# Name Ideas for "Stud" Boy/Male Hedgehog? Clever and Funny?



## Amanda1987 (Jan 30, 2015)

I got a new boy hedgehog that I need a name for BUT I need some help. I see him being this "Stud" boy with an attitude and having lots of females always being in love with him haha. 

Any ideas? I would compare him to a Brad Pitt of our celebrities hehe


----------



## Flamepool (Apr 11, 2015)

Hmm. Chase, Clyde, Zander. Any of those work?


----------



## Amanda1987 (Jan 30, 2015)

Its been a month and we still haven't named my hedgehog!

I need some help!

I like the idea of "Zeus"


----------



## writergirlmel (May 16, 2015)

Amanda1987 said:


> Its been a month and we still haven't named my hedgehog!
> 
> I need some help!
> 
> I like the idea of "Zeus"


To be fair, you didn't respond to the suggestions that were given. But it sounds like you've picked a name.


----------



## Amanda1987 (Jan 30, 2015)

I'm totally sorry! but its like I'm the worst person at deciding.

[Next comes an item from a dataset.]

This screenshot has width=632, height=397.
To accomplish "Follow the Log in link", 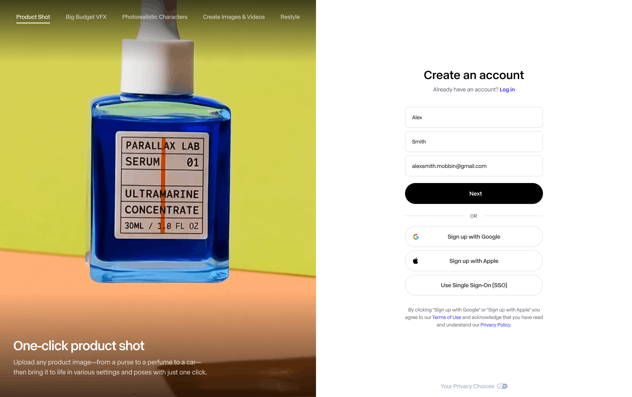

Sorry for the no reply. I do appreciate the help


----------



## Amanda1987 (Jan 30, 2015)

OK OK thread closed now haha!

I am going with the name Zeus 

__________________
hedgehogzeus.tumblr.com


----------



## Stufflet (May 23, 2015)

Amanda1987 said:


> I got a new boy hedgehog that I need a name for BUT I need some help. I see him being this "Stud" boy with an attitude and having lots of females always being in love with him haha.
> 
> Any ideas? I would compare him to a Brad Pitt of our celebrities hehe


This is more of an older generation celebrity, but how 'bout 
"Jack Prickleson"?


----------



## nikki (Aug 28, 2008)

This thread is a year old...please check the dates before posting so you don't bring up old dead threads.


----------